EXERCISE => Will you write out, word for word, every line from the one with "Open the Annual Membership campaign link" to the final line of the data below, with the pictures left out?

DATA TO EXAMINE =>

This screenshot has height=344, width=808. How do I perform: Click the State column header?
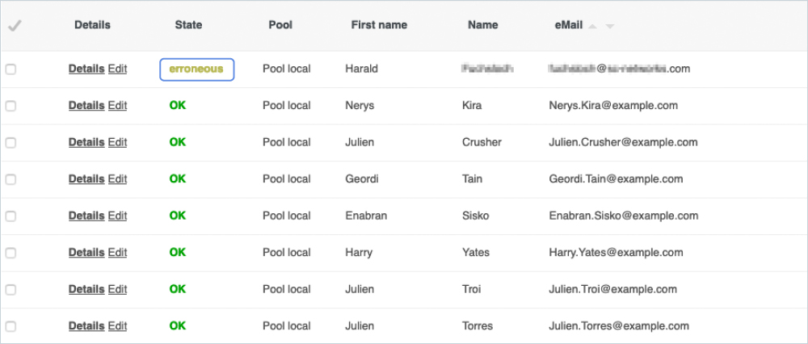pyautogui.click(x=188, y=25)
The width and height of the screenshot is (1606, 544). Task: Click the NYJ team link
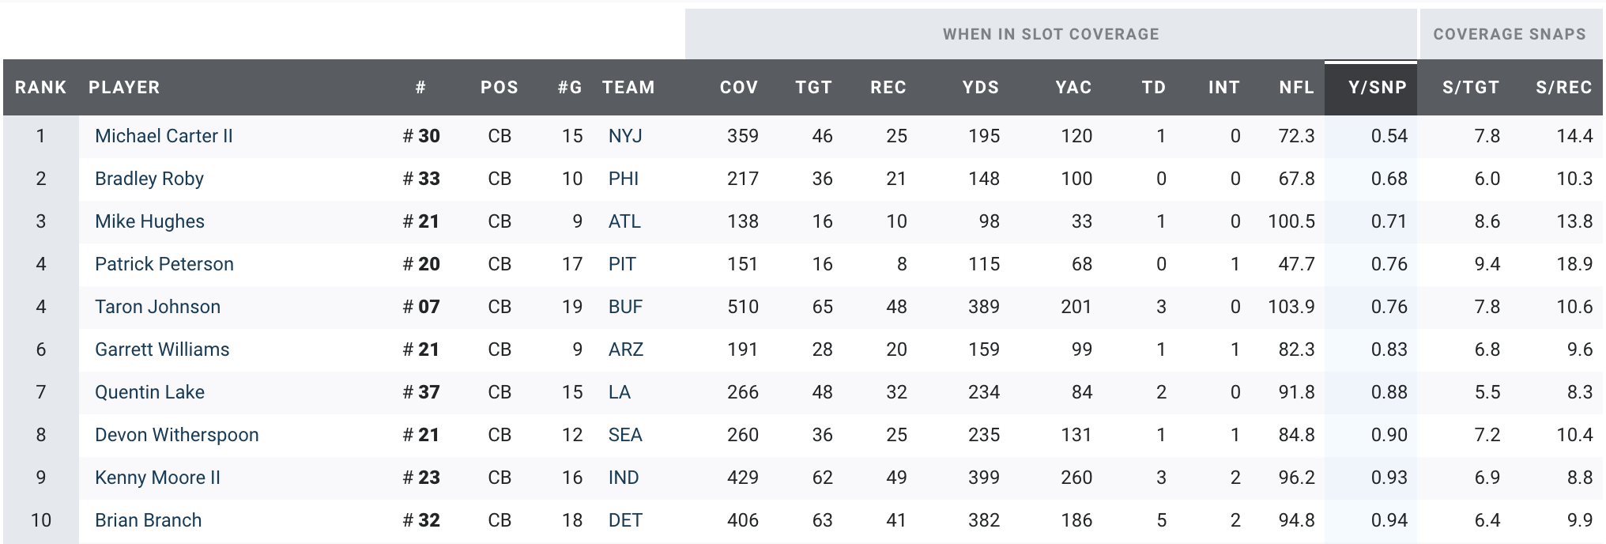coord(624,136)
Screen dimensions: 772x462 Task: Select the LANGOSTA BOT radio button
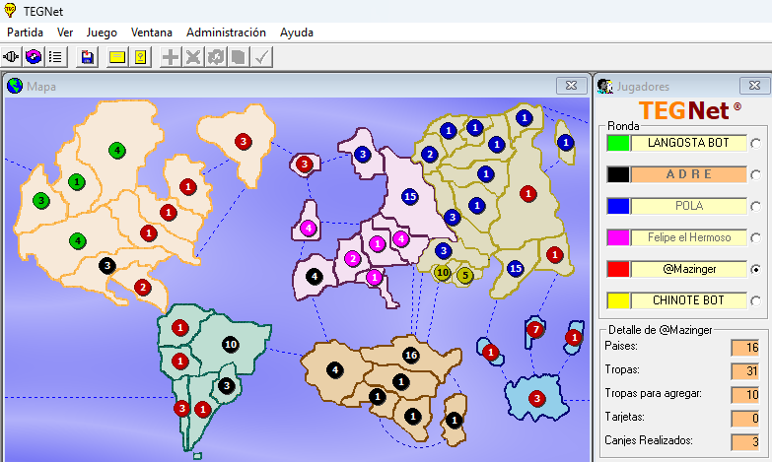tap(756, 144)
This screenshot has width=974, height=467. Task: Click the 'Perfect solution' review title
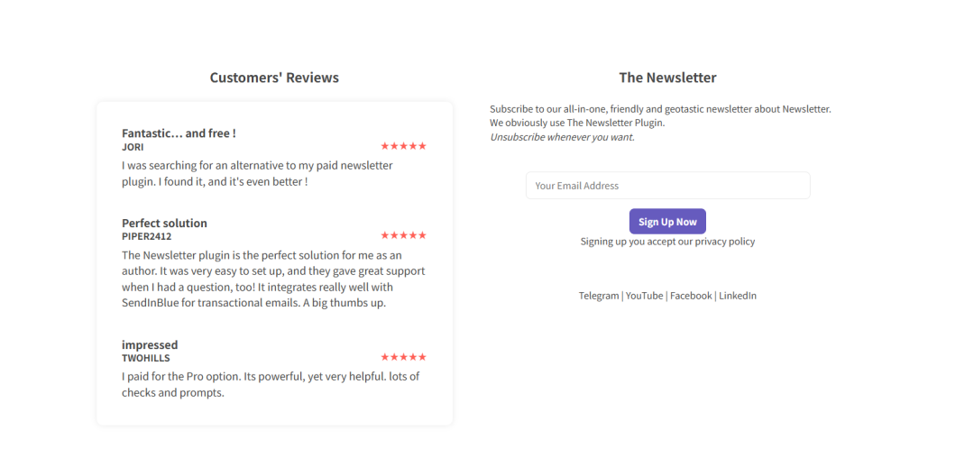(164, 224)
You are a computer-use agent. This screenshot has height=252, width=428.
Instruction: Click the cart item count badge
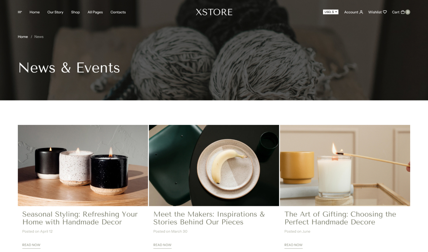407,12
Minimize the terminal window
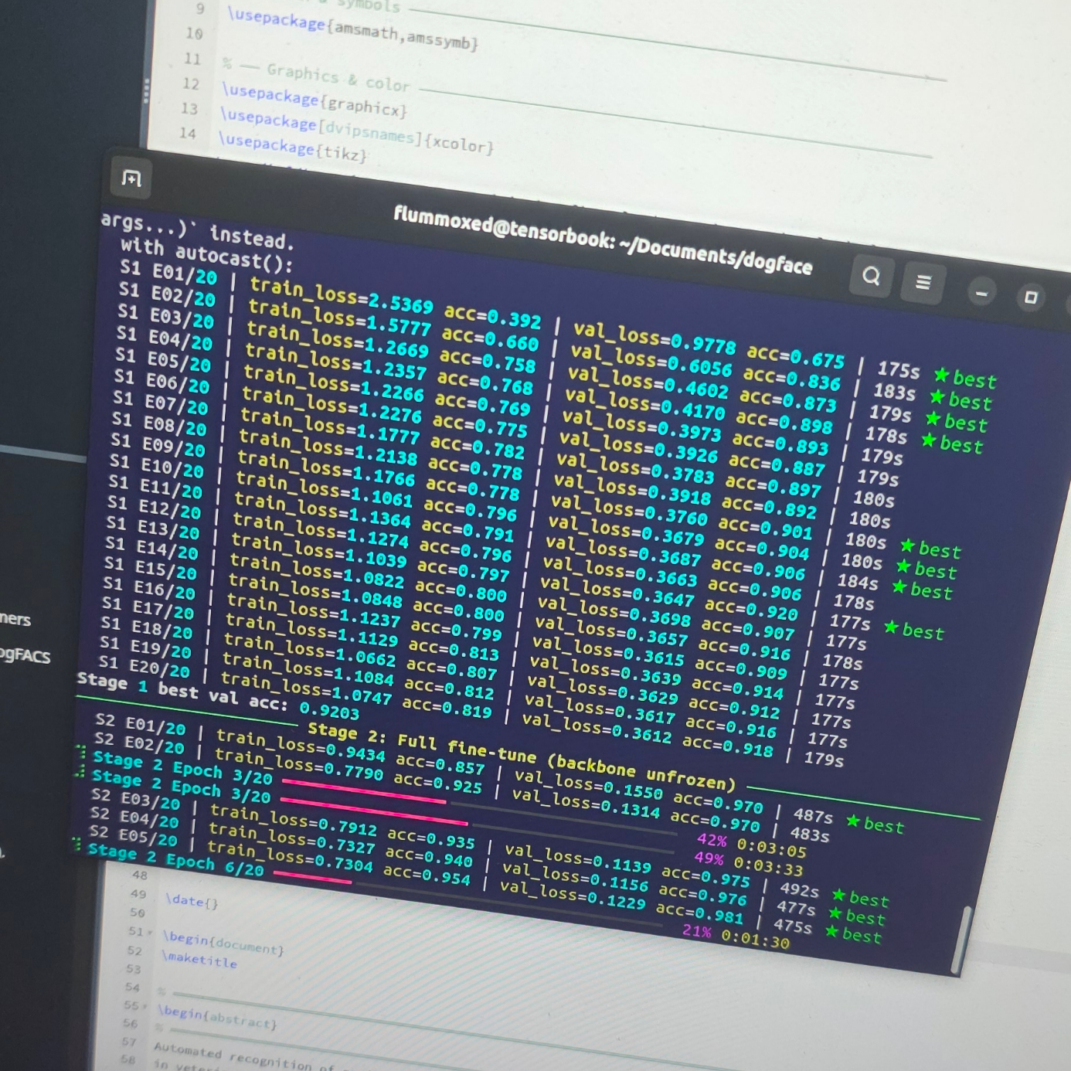 click(981, 294)
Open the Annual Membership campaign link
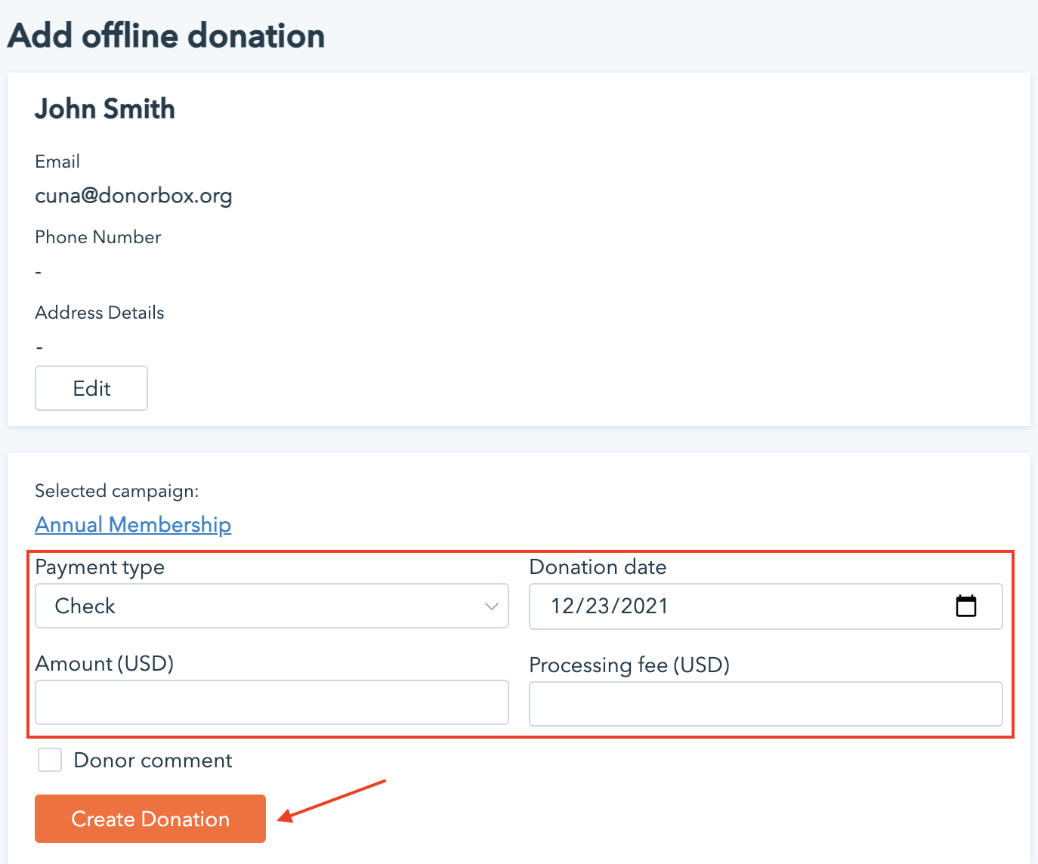Viewport: 1038px width, 864px height. (x=133, y=524)
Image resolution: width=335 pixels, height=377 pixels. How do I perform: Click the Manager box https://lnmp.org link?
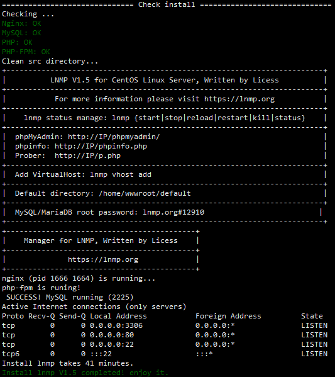click(x=103, y=260)
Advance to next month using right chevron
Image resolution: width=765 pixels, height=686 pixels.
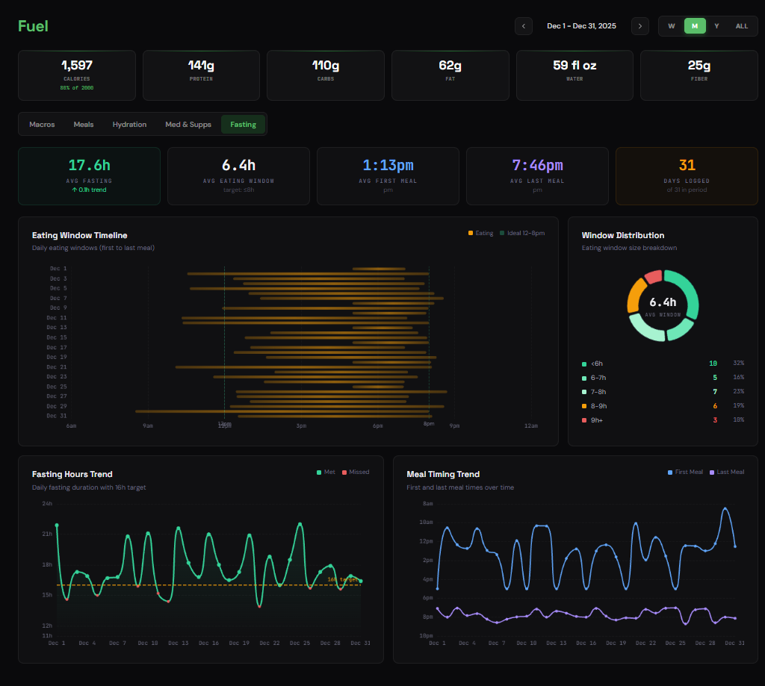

RESULT OF THE TASK =>
Open the Annual Membership campaign link
Viewport: 1038px width, 864px height. (x=133, y=524)
Image resolution: width=335 pixels, height=377 pixels. How do I perform: Click the Manager box https://lnmp.org link?
click(x=103, y=260)
Advance to next month using right chevron
Image resolution: width=765 pixels, height=686 pixels.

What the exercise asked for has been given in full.